Another -- which finds the artist on a ramshackle treadmill in the middle of a sweltering desert, his steps simultaneously raising his body temperature and driving the feeble operation of a tiny fan propped up ostensibly to cool him -- describes the ironic futility prevalent in gyms and corporate workplaces throughout the contemporary world.

The photographs of Rodney Smith, on view alongside Hocks’, also deal in the absurd, with appealing if somewhat less profound results.

Shot in a crisp, skillful black and white, these images present handsome landscapes strewn with stylish idiosyncrasies. A woman’s shoulders and smart black hat form the tip of a tall, cone-shaped rock formation that emerges from a pool of swirling surf. A dapper man in garden-party white stands on stilts in the middle of a misty country road. A couple perches coolly on a pair of A-shaped ladders above the geometric lines of a vineyard, the woman’s voluminous skirt forming a perfect black triangle beneath her, and the man raising a wineglass.

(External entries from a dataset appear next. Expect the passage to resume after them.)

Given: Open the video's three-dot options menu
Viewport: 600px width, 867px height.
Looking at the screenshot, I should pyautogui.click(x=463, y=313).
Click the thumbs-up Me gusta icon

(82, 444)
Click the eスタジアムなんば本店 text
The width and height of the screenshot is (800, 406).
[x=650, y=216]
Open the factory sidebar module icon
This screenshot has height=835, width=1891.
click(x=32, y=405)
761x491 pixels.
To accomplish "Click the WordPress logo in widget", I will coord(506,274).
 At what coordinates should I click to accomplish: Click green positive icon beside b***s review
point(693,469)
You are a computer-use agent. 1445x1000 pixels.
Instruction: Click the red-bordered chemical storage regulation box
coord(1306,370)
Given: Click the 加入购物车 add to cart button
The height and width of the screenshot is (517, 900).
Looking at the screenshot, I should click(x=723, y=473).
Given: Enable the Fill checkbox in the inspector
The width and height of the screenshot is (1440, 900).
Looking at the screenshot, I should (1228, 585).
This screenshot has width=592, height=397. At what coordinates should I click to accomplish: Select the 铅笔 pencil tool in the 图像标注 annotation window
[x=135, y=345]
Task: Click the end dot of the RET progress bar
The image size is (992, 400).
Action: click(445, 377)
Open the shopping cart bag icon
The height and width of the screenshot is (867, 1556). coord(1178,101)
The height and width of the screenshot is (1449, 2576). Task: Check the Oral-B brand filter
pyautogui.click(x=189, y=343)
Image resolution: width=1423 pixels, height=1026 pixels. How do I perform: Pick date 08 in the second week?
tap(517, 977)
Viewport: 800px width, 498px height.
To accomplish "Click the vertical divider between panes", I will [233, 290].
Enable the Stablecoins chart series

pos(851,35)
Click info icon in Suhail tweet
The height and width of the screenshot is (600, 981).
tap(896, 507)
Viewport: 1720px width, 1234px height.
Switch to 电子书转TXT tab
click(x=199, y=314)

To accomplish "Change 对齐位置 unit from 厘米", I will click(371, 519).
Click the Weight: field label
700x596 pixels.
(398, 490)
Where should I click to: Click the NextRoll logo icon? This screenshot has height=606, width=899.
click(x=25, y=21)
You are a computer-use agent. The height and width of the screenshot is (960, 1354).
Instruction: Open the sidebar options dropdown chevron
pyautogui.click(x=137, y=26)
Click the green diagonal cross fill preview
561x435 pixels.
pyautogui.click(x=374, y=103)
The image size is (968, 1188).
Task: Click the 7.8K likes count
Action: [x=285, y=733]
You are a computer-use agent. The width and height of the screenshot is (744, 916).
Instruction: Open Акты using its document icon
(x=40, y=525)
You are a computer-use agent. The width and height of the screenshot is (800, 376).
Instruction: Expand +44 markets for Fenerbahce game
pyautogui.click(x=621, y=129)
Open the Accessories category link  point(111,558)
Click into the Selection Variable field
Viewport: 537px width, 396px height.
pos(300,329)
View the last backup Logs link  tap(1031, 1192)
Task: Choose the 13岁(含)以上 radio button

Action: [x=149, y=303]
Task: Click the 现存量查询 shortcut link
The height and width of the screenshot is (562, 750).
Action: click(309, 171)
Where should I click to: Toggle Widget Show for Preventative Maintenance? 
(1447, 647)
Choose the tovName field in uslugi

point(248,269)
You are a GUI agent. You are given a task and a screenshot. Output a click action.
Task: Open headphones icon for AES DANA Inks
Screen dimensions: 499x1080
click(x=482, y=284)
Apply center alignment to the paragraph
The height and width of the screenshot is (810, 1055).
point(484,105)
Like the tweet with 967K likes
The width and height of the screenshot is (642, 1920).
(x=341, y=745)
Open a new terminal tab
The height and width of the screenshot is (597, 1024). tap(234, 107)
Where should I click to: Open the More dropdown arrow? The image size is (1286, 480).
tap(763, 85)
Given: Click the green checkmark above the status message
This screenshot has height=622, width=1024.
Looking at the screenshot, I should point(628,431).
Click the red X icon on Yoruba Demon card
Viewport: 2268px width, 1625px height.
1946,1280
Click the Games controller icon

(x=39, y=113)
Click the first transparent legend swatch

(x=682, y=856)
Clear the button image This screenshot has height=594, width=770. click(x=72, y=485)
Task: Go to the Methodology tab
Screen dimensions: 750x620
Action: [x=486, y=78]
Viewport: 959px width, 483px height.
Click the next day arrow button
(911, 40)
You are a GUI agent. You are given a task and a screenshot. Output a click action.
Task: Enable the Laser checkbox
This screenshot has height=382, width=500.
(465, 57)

Smith’s characters -- with their vaguely historical attire and droll, aristocratic attitudes -- are an amusingly chic lot, something like the cast of an E.M. Forster novel run through the mill of Vogue magazine. The men tend toward that most endearing of literary archetypes, the eccentric English gentleman (one leaps down a path waving a butterfly net; another stands at a wall with his head fully inserted into its curtain of ivy, bowler held casually behind his back), while the women evince a sort of continental glamour, slinking through the countryside in off-the-shoulder dresses and dramatically contoured hats.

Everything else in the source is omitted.